As the 109th Congress adjourns, its inability to pass appropriations bills ranks among the top failures that have rightly earned it the moniker the “do-nothing Congress.” Among the 9 of 11 mandatory spending bills that will not get final approval is foreign assistance, which includes funding for international family planning.
Funding for international family planning stands at $436 million. This is significantly below the amount passed by the Senate Appropriations Committee ($465 million), just slightly over what the House passed ($432 million), much better than President Bush’s extremely low request of $357 million, and a fraction of what we’re spending on related health issues. Congress passed a “continuing resolution” to maintain current funding through mid-February—perhaps to be extended for all of FY2007—unless the incoming new Congress can clean up the fiscal mess that has been left for them.
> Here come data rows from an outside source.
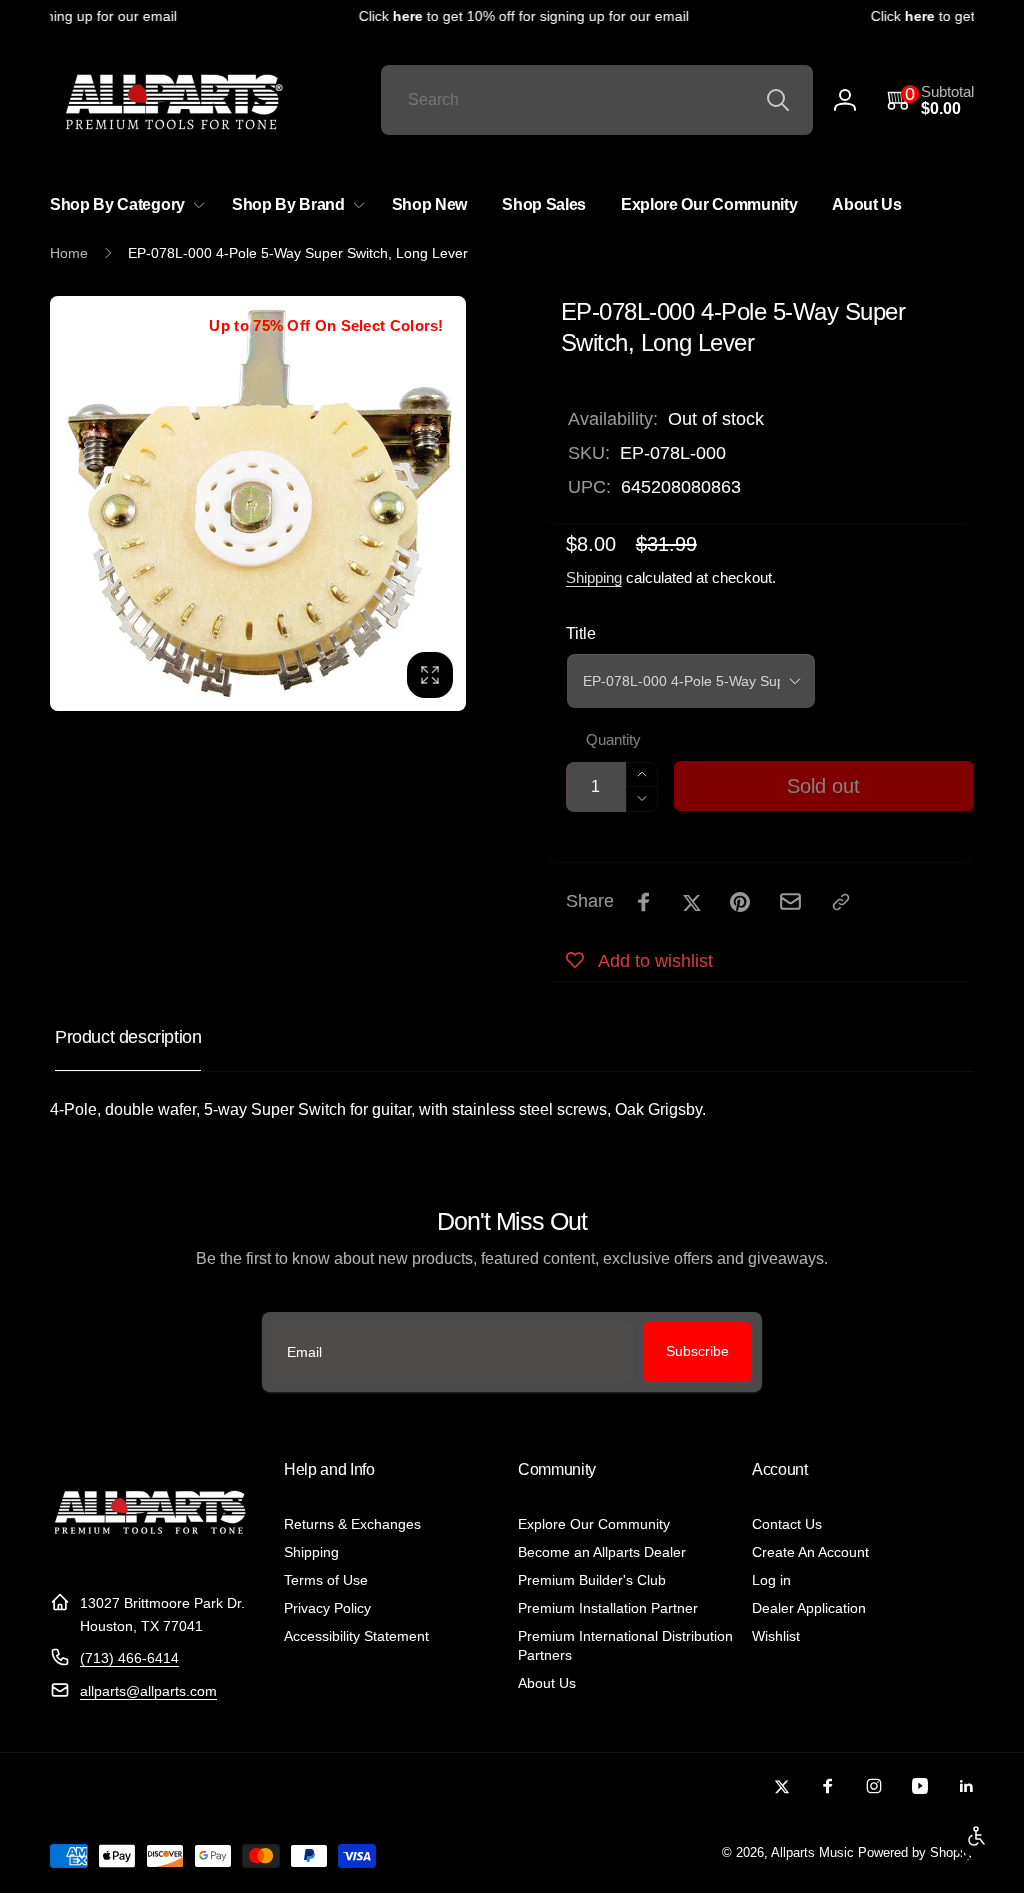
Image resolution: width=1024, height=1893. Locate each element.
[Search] (778, 100)
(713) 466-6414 (129, 1658)
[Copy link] (841, 902)
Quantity (613, 740)
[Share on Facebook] (644, 902)
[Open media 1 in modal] (258, 504)
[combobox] (597, 100)
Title (581, 633)
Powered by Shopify (916, 1853)
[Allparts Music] (150, 1554)
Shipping (594, 577)
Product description (128, 1037)
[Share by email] (790, 901)
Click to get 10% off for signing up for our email (515, 16)
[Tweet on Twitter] (692, 902)
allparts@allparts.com (148, 1691)
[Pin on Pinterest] (740, 902)
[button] (930, 100)
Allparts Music (812, 1853)
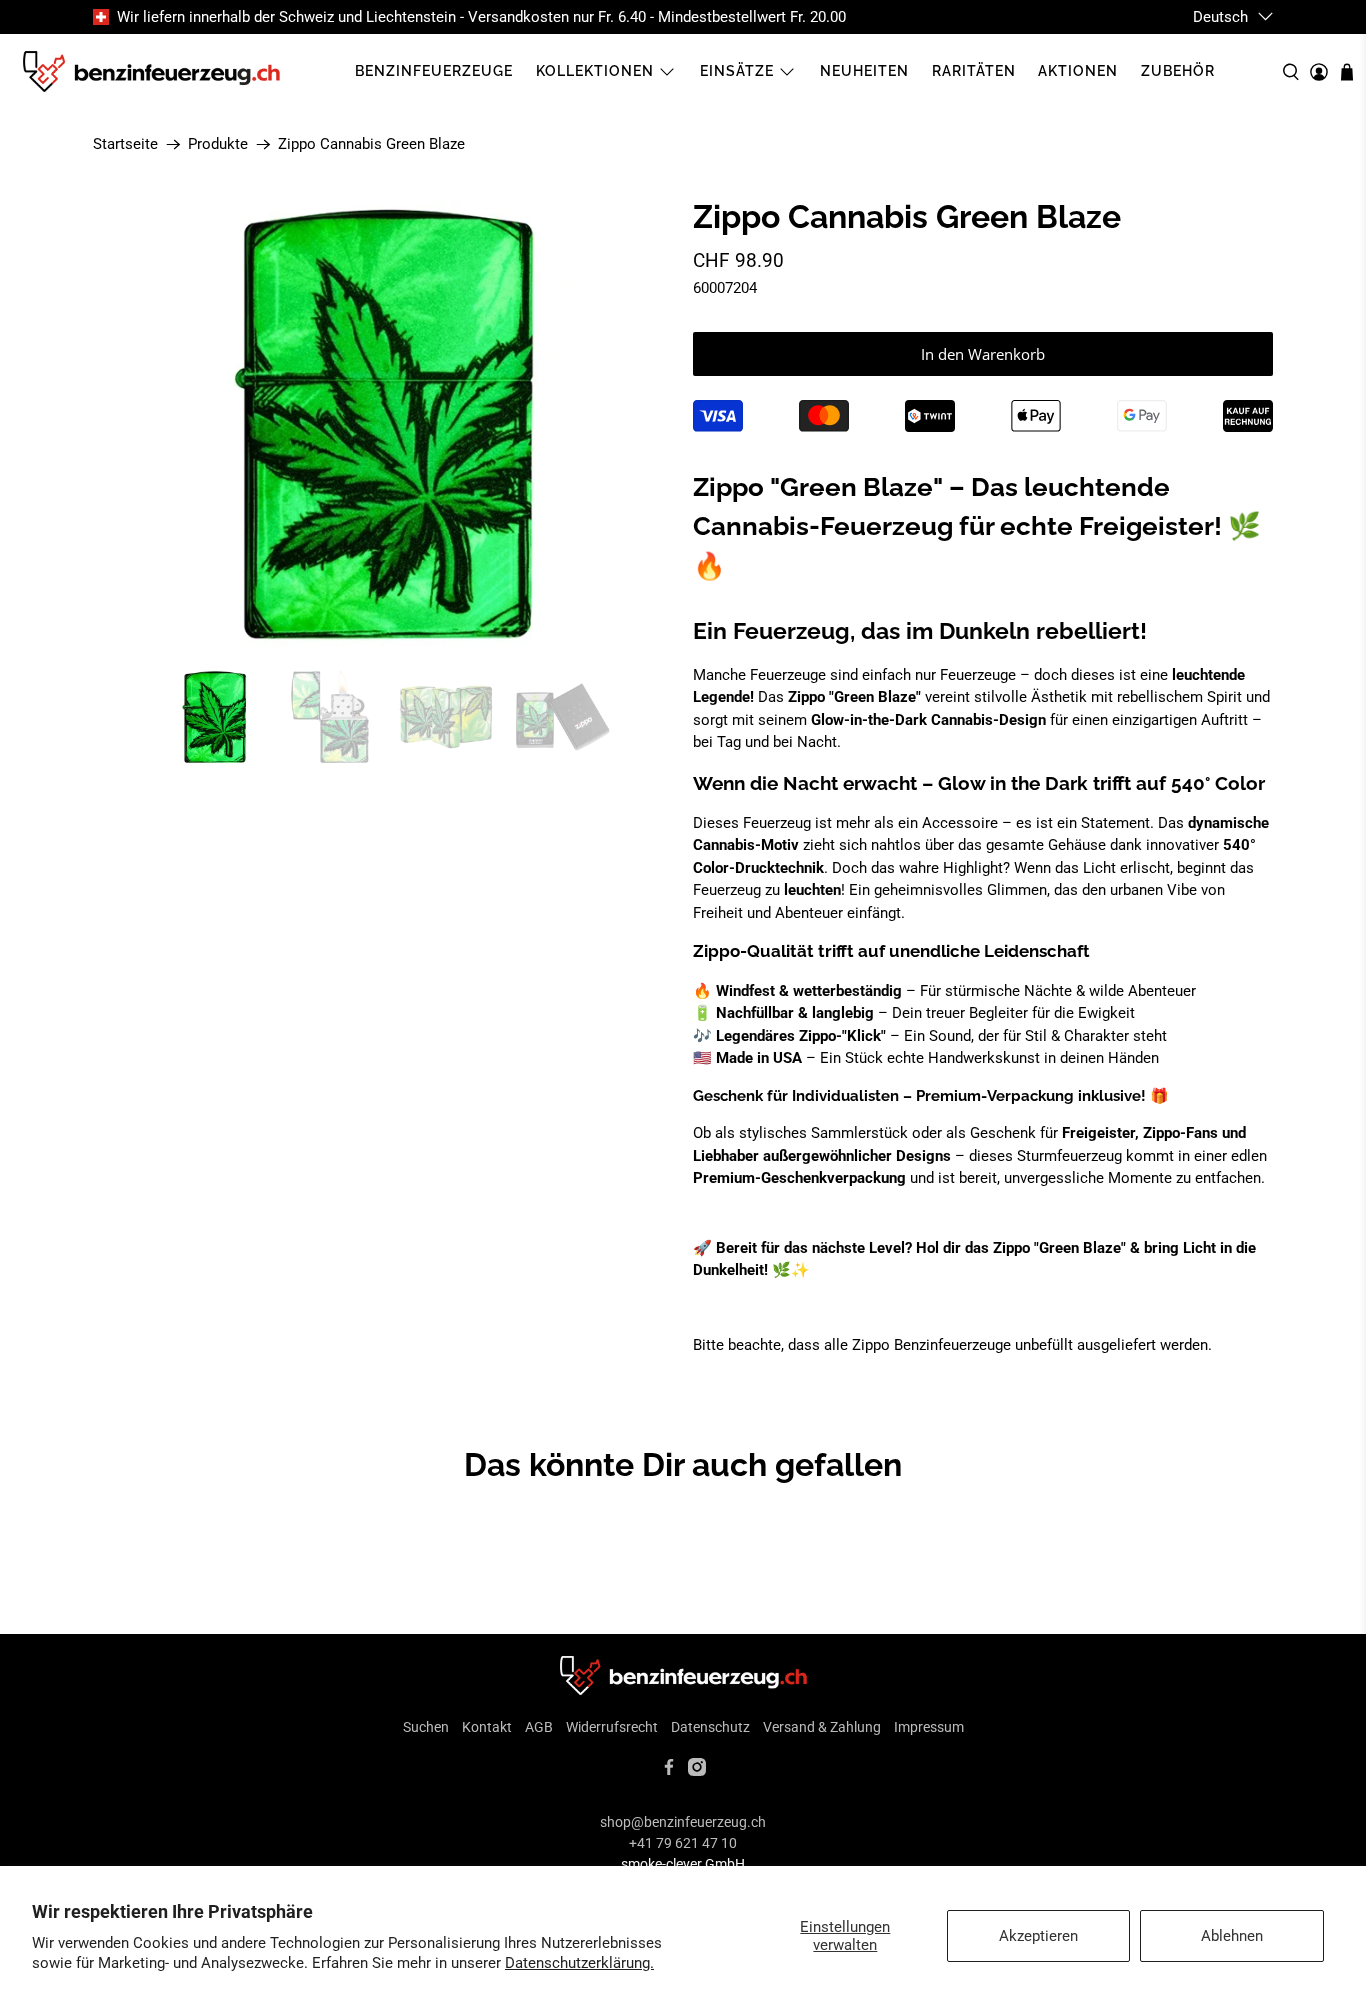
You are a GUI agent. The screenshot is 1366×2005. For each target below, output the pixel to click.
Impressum (929, 1727)
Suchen (426, 1727)
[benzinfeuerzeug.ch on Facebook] (669, 1771)
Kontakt (487, 1727)
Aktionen (1078, 71)
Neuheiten (864, 71)
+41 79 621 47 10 (683, 1843)
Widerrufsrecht (612, 1727)
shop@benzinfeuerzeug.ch (683, 1822)
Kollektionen (595, 71)
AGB (539, 1727)
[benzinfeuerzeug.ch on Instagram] (697, 1771)
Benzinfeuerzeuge (434, 71)
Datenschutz (710, 1727)
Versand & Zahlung (822, 1727)
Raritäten (974, 71)
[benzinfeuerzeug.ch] (151, 72)
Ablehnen (1232, 1936)
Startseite (125, 144)
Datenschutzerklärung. (579, 1963)
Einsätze (737, 71)
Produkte (218, 144)
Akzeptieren (1038, 1936)
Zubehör (1178, 71)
Adding to the list of unknowns is the Administration’s effort to restructure U.S. foreign assistance programs. In addition to questions surrounding the 2007 budget, it remains unclear whether foreign assistance will continue as we know it. Until greater clarity is given, U.S. agencies that disperse funding to overseas programs are in a virtual holding pattern.
Because the State Department and USAID have been consumed by questions surrounding restructuring, they are struggling to come up with both a FY 2008 budget request and a reworking of the FY 2007 operating year budget. Bureaucratic uncertainty and increased workload on staff have led to a de facto moratorium on new approval of reproductive health projects. In addition, little of the previously-approved funding is being disbursed to organizations and field programs. Combined with the lack of an enacted FY 2007 appropriations bill, these delays mean that overseas programs may not receive a new infusion of funds until April or May of next year.
We urge the new Congress to take a more proactive role in ensuring that international family planning funding goes where it’s supposed to—rather than get mired in a bureaucratic no man’s land, which is where it stands now.